= Patrick Maggitti =

American academic

Patrick Maggitti has been provost of Villanova University since 2015. He is the university's first provost.

==Early life and education==
Maggitti was born and raised in Whitehall Township, Pennsylvania, the fifth of six children. He attended Allentown Central Catholic High School in Allentown, Pennsylvania, and then Saint Joseph's University in Philadelphia, where he received a Bachelor of Science in chemistry and an MBA with honors from Johns Hopkins University in Baltimore, and a PhD in strategic management from the University of Maryland in 2006.

==Career==
Maggitti spent nearly 15 years in the steel and mining industries, where he founded two companies and held a variety of roles, including chief executive officer, director of national sales, and board member. He has also consulted with several Fortune 500 on various facets of strategy and entrepreneurship.

Maggitti served as the Helen and William O’Toole Dean of the Villanova School of Business, where he was a faculty member since 2008, and is also associate professor of Strategic Management and Entrepreneurship and the former Carmen and Sharon Danella Director of the Center for Innovation, Creativity, and Entrepreneurship (ICE Center) at the Villanova School of Business.

Maggitti has written for Research Policy, Journal of Management Studies, and Academy of Management Journal.
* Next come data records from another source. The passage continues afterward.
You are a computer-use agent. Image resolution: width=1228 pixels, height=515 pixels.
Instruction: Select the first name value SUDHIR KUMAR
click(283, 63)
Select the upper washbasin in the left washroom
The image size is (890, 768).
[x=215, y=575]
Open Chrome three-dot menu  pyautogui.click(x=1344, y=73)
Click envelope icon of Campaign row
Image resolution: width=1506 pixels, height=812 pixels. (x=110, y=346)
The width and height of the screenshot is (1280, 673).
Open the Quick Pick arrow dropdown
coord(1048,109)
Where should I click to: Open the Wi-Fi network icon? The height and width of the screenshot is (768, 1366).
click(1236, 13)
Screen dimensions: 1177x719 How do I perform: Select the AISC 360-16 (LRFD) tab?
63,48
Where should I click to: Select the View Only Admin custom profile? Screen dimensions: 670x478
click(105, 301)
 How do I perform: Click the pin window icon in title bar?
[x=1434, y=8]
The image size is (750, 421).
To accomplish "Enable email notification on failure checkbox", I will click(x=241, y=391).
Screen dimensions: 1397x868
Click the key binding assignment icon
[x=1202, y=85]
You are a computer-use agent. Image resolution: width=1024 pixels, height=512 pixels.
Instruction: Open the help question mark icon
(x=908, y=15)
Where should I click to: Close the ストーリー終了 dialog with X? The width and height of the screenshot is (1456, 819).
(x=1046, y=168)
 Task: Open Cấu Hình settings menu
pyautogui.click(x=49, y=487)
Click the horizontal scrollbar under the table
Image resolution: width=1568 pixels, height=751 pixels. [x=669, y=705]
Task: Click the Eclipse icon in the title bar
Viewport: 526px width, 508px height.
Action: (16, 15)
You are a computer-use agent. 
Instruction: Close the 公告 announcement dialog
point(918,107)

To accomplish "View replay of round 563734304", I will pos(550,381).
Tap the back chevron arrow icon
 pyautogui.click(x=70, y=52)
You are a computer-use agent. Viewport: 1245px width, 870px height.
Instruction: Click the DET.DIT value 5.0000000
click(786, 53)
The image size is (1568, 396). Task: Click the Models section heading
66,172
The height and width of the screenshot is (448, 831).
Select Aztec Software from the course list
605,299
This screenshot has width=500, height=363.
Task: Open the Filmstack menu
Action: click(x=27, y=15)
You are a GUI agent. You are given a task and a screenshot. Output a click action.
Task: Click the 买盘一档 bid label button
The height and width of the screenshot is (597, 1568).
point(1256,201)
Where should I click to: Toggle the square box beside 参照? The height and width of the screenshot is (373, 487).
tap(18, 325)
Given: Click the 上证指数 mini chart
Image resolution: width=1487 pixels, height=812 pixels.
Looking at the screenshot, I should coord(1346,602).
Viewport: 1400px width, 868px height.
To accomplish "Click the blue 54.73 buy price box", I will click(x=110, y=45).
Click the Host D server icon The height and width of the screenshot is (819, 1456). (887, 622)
Maggitti’s research interests focus on dynamic processes, including strategy, innovation, entrepreneurship, and market- and non-market-based competition. His research is highly cited by other scholars, and a 2008 article he coauthored was identified by the Academy of Management as among the best papers for thought leadership in the field of entrepreneurship.

==Publications==
- Creativity Requires A Culture That Respects Effort And Failure; Maggitti, P.G. 2013.
- Top Management Attention to Innovation: The Role of Search Selection and Intensity in New Product Introductions; Qiang, Li; Maggitti, P.G.; Smith, Ken; Tesluk, Paul; Katila, Riitta 2012.
- TMT Potency and Strategic Decision-Making in HighTechnology Firms; Maggitti, P.G., Clark, K.D. 2012
- Market Watch: Information and Availability Cascades Among The Media And Investors In The U.S. IPO Market; Pollock, T.G., Rindova, V., Maggitti, P.G. 2008.
- The Red Queen Effect: Competitive Action and Performance; Derfus, P.J., Maggitti, P.G., Grimm, C.M., Smith, K.G. 2008
- Leadership in Hypercrisis: Leading in the Face of a Shaken Culture; Maggitti, P.G., Slay, H., Clark, K.D. 2010.
- Administrative and Strategic Advantages of HRIS; Kovachs, K.A., Fagan, P., Maggitti, P.G. 2002.
- Top Management Team Confidence; Clark, K.D., Maggitti, P.G. 2011.
- Globalization and Corporate Partnering; Doh, J., Clark, K.D., Maggitti, P.G. 2008.
- Bisociation; Maggitti, P.G., Smith, K. G. 2005.
- Looking Back: Does Acquisition Experience Make or Break Future Deals?;Maggitti, P.G. 2002.